Dataset rows
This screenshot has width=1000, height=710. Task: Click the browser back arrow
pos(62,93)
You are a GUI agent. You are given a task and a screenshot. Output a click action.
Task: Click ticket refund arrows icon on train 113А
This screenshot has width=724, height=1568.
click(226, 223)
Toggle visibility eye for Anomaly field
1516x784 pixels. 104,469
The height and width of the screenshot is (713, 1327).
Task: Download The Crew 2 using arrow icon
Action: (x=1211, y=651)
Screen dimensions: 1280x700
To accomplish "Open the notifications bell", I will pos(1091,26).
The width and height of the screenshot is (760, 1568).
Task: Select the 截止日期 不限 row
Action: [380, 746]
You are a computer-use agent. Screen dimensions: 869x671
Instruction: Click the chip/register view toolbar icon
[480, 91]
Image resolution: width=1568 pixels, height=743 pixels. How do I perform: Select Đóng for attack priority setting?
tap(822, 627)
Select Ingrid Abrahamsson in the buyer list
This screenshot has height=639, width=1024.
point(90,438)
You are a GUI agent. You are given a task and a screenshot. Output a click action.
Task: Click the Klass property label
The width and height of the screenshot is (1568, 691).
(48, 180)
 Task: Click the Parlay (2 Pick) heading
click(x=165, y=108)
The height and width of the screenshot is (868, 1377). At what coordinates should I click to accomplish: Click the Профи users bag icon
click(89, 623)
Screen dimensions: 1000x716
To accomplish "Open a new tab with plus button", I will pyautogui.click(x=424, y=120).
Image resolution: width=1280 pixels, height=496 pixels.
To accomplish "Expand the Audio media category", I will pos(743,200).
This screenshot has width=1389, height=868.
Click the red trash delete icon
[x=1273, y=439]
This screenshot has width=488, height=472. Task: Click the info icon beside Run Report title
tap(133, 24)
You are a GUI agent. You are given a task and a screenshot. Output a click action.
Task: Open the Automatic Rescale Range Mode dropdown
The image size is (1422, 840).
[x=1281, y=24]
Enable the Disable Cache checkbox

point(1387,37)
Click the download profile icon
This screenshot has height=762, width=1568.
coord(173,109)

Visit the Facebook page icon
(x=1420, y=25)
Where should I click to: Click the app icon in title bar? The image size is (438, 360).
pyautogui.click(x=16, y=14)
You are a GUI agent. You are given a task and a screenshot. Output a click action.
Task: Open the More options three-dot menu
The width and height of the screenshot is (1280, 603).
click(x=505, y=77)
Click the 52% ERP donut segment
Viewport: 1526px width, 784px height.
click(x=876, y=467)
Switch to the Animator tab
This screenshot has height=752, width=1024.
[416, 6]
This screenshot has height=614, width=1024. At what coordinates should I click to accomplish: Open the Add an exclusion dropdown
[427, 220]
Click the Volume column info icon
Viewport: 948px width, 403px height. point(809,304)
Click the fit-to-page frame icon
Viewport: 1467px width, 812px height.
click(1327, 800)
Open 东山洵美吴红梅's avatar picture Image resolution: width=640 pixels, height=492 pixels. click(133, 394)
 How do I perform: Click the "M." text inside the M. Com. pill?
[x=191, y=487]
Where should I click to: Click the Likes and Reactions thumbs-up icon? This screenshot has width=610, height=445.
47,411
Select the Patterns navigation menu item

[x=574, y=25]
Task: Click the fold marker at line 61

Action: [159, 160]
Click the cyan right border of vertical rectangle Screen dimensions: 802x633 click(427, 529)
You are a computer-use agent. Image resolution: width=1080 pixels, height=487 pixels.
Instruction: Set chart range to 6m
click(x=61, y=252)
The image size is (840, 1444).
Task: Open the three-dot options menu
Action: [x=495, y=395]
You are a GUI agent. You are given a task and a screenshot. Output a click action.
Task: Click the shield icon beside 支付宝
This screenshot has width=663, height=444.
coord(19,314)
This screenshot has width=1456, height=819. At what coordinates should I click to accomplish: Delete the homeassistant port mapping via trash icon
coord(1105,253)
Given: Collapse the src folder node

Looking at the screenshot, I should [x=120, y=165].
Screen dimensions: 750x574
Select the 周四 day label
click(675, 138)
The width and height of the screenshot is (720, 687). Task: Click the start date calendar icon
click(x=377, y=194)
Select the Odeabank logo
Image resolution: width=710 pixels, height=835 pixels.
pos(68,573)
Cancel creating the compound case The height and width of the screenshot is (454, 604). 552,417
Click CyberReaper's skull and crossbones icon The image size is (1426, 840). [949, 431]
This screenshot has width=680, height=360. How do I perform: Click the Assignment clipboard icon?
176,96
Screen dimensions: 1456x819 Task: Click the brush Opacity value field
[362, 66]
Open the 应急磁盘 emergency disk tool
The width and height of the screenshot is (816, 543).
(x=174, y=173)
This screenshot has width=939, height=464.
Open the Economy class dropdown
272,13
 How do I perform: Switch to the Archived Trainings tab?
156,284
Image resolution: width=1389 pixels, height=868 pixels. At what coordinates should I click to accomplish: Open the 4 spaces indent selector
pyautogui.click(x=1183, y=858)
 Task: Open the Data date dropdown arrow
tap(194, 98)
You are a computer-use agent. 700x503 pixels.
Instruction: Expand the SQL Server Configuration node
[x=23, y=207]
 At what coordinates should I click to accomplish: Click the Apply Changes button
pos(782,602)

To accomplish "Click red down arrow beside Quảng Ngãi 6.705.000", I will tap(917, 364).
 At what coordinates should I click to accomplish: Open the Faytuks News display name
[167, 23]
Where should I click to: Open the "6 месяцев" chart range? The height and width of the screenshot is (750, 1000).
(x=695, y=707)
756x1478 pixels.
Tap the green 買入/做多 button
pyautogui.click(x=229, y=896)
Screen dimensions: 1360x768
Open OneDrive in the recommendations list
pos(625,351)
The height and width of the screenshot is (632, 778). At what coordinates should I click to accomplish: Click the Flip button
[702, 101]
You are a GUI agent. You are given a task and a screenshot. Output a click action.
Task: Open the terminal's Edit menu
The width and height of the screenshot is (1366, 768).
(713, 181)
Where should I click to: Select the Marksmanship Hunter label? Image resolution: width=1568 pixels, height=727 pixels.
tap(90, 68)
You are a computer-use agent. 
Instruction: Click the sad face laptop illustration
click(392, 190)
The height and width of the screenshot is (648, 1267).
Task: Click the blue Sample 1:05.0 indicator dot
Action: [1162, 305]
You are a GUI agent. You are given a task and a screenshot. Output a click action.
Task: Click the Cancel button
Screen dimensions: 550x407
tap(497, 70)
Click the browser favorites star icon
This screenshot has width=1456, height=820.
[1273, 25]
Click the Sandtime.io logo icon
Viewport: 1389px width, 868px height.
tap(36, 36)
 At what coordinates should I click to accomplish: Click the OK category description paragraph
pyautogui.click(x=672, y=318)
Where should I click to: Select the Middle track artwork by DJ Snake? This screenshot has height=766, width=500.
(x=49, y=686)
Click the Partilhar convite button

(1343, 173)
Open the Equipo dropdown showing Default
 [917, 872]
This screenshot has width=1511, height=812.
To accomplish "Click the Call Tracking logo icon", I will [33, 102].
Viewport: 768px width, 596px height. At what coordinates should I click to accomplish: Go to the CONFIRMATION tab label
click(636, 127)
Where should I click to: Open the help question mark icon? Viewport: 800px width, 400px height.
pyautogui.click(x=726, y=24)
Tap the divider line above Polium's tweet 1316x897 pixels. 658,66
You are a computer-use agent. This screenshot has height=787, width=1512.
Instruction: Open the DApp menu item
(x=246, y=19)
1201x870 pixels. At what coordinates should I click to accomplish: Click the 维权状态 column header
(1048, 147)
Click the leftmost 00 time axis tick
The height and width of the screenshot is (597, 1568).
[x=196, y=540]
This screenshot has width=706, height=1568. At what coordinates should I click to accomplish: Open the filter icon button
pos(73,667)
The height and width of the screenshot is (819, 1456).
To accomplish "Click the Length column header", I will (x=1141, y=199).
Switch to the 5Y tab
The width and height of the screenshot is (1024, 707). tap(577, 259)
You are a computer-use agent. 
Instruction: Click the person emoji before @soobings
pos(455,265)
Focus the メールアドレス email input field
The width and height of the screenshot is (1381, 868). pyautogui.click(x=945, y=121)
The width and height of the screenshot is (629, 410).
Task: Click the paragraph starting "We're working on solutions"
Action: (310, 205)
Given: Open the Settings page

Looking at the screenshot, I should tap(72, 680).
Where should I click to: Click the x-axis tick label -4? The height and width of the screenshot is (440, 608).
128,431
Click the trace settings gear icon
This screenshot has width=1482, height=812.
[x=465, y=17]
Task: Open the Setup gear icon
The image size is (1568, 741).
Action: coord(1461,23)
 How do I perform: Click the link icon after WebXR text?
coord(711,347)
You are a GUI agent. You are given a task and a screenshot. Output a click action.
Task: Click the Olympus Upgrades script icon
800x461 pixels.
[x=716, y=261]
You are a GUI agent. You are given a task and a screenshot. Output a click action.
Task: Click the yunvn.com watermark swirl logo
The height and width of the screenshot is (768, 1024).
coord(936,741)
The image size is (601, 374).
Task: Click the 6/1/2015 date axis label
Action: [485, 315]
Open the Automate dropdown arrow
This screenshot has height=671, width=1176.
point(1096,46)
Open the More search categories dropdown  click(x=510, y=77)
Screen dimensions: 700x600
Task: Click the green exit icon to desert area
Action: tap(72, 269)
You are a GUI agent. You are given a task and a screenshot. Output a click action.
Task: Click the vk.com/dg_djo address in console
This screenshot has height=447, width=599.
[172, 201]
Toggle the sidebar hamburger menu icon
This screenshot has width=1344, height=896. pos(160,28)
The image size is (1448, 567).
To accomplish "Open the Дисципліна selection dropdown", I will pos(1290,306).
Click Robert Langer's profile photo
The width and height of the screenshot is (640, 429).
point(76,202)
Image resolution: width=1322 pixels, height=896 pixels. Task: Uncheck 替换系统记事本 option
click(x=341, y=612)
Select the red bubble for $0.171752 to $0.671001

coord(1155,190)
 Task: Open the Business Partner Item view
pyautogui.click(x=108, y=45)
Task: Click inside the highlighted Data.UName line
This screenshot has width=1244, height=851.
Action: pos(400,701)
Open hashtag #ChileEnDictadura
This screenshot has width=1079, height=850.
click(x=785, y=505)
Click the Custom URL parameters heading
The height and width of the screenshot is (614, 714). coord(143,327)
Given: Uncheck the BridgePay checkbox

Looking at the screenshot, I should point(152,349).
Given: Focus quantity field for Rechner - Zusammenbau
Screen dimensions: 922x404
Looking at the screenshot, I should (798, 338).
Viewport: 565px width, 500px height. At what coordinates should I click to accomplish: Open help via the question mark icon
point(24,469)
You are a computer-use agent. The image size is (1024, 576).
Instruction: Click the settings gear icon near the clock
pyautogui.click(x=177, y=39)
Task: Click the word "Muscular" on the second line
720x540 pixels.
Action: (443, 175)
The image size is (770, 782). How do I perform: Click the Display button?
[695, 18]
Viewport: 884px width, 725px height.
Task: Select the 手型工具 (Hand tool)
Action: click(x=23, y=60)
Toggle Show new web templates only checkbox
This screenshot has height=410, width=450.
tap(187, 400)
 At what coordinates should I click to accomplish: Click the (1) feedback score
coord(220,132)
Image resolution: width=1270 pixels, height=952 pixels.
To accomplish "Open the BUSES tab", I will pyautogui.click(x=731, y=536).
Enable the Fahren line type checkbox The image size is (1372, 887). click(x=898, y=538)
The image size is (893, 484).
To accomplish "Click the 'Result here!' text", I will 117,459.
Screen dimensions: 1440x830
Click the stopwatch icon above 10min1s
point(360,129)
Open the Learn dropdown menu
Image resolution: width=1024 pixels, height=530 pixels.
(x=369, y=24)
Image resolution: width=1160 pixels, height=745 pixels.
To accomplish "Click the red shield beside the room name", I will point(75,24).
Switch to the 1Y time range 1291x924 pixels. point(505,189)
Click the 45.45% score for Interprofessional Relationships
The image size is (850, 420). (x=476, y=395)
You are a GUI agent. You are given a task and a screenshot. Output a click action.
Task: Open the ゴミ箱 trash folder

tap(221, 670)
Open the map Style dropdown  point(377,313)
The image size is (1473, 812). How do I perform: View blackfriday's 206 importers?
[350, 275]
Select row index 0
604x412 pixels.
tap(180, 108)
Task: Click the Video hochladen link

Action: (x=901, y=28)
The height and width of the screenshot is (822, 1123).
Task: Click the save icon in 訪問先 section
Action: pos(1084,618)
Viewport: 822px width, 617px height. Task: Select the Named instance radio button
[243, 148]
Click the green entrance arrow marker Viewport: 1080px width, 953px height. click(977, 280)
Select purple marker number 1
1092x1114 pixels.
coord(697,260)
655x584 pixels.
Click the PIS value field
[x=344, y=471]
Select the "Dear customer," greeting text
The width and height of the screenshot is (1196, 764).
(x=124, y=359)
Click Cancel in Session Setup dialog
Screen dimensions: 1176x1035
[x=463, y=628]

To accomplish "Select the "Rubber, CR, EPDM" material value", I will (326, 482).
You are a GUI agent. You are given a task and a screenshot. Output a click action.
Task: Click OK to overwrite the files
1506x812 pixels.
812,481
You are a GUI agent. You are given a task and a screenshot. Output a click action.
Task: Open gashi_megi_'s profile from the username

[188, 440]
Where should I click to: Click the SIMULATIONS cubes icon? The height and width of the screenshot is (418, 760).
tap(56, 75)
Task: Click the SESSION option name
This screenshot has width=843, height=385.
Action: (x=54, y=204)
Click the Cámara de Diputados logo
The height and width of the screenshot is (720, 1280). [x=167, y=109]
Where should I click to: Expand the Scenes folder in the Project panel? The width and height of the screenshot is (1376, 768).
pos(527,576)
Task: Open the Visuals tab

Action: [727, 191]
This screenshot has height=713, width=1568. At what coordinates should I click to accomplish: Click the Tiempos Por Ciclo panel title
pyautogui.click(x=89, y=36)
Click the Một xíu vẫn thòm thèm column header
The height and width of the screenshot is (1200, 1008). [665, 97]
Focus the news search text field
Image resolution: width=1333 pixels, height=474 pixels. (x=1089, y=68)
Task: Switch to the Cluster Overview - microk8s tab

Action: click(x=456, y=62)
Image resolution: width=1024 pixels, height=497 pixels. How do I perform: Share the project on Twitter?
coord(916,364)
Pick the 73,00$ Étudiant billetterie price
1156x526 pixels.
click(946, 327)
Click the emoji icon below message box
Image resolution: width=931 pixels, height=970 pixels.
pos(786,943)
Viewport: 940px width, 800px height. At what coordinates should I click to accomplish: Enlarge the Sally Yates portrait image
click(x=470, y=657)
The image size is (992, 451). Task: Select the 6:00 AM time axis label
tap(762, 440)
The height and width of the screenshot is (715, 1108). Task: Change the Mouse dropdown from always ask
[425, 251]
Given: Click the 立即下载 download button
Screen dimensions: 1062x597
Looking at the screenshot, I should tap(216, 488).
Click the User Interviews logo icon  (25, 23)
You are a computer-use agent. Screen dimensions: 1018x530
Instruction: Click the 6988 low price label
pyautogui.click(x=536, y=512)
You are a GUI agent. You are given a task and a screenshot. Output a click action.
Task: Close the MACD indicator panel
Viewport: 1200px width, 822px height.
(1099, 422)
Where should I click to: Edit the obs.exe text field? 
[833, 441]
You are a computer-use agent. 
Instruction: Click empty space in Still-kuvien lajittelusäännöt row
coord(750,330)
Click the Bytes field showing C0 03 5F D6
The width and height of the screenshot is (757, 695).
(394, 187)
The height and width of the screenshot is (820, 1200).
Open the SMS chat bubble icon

**Exercise description:** Starting with the line with "Select row index 0" and going on through the line with "Click the green entrance", write those rows out again, swapping "radio button" for "option button" and leaving everything else unchanged.

**Task response:**
Select row index 0
604x412 pixels.
tap(180, 108)
Task: Click the Video hochladen link

Action: (x=901, y=28)
The height and width of the screenshot is (822, 1123).
Task: Click the save icon in 訪問先 section
Action: pos(1084,618)
Viewport: 822px width, 617px height. Task: Select the Named instance option button
[243, 148]
Click the green entrance arrow marker Viewport: 1080px width, 953px height. click(977, 280)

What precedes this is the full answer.